OT: The Collapse At Countrywide

Yesterday, Countrywide Financial Corp. drew down all of an $11.5 billion credit line in a last-ditch attempt to fend off bankruptcy. Countrywide's crisis is merely the latest in a long list of mortgage originating companies, many of whom were subprime and "alt-A" originators, such as the Rangers' former park name sponsor Ameriquest, or American Home Mortgage, who recently filed for Chapter 11 bankruptcy. The subprime/alt-A business model, from what I can tell, followed the Underpants Gnomes business model prevalent in the early ought's, except it actually had a middle part.
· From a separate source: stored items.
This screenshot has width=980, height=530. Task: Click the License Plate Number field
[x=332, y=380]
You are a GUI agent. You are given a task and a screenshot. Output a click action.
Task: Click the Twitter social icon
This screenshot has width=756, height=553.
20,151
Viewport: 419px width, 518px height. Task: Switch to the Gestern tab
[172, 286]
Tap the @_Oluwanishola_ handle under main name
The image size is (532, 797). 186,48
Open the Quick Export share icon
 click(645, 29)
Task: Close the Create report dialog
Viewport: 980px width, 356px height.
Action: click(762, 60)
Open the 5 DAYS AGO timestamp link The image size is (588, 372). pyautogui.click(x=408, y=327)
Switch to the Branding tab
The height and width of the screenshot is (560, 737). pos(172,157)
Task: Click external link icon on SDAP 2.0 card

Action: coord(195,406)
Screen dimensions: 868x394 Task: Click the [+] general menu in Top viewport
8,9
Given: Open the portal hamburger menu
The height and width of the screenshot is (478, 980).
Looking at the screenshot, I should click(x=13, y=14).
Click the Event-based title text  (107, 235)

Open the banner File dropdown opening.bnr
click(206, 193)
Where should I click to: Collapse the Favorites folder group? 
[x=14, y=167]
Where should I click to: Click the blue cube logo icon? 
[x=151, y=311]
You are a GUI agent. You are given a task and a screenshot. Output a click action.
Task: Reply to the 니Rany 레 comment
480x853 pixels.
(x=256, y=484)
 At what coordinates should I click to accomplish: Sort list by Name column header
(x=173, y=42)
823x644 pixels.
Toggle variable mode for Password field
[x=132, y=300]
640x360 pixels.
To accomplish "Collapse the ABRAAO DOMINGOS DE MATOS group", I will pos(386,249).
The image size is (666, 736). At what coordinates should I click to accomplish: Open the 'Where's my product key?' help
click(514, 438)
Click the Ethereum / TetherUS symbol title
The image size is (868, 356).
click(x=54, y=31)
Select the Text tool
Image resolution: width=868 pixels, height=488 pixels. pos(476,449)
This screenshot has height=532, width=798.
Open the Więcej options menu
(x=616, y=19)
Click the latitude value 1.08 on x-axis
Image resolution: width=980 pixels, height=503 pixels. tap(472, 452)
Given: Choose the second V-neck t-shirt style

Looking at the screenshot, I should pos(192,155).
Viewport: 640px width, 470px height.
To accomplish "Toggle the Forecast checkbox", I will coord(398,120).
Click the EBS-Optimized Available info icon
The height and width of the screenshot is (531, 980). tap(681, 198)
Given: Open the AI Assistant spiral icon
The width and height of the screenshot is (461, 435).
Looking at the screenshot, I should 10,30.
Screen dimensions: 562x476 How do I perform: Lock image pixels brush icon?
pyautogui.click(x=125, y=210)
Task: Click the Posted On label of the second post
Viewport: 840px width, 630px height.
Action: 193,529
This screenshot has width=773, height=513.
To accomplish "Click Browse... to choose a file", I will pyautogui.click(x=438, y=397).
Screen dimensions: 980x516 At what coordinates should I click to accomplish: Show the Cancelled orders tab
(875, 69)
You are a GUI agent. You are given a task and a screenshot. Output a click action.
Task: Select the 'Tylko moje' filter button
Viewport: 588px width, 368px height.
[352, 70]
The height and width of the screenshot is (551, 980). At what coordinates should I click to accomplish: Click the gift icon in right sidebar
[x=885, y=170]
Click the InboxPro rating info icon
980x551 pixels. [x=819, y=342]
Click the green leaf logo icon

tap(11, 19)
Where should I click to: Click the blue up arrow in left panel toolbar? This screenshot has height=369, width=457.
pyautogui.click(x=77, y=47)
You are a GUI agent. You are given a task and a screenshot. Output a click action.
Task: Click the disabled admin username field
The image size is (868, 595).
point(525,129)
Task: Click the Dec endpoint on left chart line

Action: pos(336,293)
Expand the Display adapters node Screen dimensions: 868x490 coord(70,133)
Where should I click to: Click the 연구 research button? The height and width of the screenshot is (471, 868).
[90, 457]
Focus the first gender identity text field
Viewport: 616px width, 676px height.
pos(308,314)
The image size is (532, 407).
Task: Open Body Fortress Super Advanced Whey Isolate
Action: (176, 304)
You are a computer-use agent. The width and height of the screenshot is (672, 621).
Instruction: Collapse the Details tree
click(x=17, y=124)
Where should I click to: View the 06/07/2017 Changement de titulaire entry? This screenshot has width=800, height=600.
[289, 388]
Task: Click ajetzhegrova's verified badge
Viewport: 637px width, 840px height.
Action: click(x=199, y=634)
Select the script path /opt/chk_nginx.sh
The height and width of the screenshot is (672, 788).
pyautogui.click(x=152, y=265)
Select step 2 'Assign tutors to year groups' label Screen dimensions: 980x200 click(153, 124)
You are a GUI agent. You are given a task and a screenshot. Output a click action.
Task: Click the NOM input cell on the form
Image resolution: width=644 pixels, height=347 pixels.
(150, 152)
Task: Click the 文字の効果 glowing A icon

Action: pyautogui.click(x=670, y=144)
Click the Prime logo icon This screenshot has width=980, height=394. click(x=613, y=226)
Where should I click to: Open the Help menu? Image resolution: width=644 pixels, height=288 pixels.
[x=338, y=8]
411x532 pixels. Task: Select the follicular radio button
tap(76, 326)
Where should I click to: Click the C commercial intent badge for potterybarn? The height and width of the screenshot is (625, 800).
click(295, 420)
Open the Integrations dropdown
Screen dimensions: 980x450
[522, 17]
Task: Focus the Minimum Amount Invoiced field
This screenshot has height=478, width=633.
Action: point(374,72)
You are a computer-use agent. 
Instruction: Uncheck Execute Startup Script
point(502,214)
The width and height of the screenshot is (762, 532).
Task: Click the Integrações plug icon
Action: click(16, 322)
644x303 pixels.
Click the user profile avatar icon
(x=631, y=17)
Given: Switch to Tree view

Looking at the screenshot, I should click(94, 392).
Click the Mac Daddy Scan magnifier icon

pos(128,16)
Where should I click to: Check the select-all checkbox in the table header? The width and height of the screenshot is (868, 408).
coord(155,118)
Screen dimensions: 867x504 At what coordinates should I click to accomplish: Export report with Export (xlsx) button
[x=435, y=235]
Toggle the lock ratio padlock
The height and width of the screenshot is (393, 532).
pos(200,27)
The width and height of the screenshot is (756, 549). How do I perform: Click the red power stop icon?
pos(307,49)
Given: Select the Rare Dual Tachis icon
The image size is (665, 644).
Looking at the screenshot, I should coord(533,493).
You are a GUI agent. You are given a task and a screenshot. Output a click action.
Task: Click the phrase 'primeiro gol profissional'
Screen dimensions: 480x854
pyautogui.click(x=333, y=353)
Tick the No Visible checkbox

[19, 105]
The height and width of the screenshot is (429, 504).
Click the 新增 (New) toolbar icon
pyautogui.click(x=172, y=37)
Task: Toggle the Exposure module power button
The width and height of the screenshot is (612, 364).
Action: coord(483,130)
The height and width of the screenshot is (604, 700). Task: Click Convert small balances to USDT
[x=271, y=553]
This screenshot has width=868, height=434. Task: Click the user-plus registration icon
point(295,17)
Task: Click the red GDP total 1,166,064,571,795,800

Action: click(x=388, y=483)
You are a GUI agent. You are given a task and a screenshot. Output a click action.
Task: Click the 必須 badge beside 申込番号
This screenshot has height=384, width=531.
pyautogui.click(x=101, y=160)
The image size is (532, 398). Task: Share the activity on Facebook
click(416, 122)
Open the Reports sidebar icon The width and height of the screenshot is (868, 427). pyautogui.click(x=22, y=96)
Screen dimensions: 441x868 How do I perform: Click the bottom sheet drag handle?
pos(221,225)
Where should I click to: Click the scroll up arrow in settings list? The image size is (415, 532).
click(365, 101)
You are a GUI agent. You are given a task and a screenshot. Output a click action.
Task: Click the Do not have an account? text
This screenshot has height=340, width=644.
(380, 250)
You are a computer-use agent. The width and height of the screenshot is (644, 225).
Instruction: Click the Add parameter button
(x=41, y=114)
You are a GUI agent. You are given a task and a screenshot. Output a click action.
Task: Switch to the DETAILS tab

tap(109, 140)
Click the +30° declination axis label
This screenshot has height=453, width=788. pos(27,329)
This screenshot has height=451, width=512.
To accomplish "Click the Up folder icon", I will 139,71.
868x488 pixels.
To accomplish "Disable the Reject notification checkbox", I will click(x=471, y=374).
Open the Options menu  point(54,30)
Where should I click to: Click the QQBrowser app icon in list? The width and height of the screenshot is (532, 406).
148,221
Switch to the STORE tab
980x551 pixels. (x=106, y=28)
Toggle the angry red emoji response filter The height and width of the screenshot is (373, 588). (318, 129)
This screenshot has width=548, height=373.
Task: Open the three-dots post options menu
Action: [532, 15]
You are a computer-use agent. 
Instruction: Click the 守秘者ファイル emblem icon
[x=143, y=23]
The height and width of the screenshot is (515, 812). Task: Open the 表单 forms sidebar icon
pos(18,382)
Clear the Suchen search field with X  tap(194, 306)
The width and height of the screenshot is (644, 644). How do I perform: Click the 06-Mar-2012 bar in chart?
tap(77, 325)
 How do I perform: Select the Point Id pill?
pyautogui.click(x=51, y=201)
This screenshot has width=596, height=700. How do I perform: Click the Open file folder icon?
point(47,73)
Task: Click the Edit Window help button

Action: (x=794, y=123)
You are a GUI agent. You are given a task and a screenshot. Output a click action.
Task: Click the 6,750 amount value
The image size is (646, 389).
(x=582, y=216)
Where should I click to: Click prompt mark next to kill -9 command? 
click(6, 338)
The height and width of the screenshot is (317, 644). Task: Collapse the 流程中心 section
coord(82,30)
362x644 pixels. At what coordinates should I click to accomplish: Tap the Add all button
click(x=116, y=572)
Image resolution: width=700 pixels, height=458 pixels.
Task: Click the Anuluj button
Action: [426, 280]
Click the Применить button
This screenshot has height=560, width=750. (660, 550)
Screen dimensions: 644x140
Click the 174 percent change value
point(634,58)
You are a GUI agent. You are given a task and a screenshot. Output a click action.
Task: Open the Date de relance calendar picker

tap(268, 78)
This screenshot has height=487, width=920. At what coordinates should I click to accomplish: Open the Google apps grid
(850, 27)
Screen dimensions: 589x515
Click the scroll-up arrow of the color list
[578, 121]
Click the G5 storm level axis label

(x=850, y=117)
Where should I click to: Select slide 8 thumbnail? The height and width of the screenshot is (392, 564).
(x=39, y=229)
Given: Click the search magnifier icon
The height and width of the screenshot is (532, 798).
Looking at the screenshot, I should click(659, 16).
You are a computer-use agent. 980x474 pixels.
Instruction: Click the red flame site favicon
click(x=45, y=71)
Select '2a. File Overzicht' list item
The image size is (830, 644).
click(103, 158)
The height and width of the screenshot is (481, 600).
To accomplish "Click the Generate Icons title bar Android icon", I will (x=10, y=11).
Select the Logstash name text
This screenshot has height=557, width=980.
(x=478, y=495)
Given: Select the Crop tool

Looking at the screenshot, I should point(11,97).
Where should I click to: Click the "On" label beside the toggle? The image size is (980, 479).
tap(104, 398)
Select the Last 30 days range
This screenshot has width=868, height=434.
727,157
It went something like this:
  1. Find somebody with a house, or who says he can build a house.
  2. Find a somebody who wants to buy the house. Income verification? Mortgage fraud? What's that?
  3. Write the loan.
  4. Sell it to a patsy.
  5. Profit!
It used to not matter if the contracting parties engaged in one of the two types of mortgage fraud (lying about income or overstating the value of the property), for two reasons: first, everyone was doing it, and second, big-time presidential candidates want to bail out the lenders and the "homeowners". Hillary Clinton is, of course, as complete an idiot as exists on the face of this earth; outside the Beltway, we cannot simply raise taxes (or issue more Treasuries) and make our household budgets larger. That such a proposal rewards arguably illegal activity on both ends of the transaction should not go unnoticed; both groups need sound punishment instead, the companies on the dissection table of bankruptcy on the one end, and houses returned to collection agencies for those who cannot pay the mortgage.

For some months, I have been wanting to share this picture I took in Goodyear, Arizona on our way back from spring training:

This is an abandoned Albertson's supermarket. For blocks around it is nothing but (apparently) unoccupied homes. How bad is the overbuilding in the Phoenix area when new subdivisions can't even support basic infrastructure like an Albertson's?

My banker recently told me a story of a fellow who, without any kind of income documentation, controlled five houses in the Phoenix area, assets totalling something like a million dollars in theoretical value. (He's in bankruptcy now.) Those houses were built on the idea that somewhere, somebody would find a mortgage for those homes, probably a subprime mortgage, but they never did. I have recently heard how cruel this is to families who had no other option but subprime, but riddle me this: how are the torrents of cash this sluice gate opened a good thing for those people, either? It will wreck the credit of thousands, perhaps millions, once they make the discovery that they can't keep up with the payments, something the bankers — who, quaintly, used to have their own depositors' money at risk — should have known. Worse, it artificially inflates property values, putting those same bottom-of-the-ladder customers ever further away from home ownership.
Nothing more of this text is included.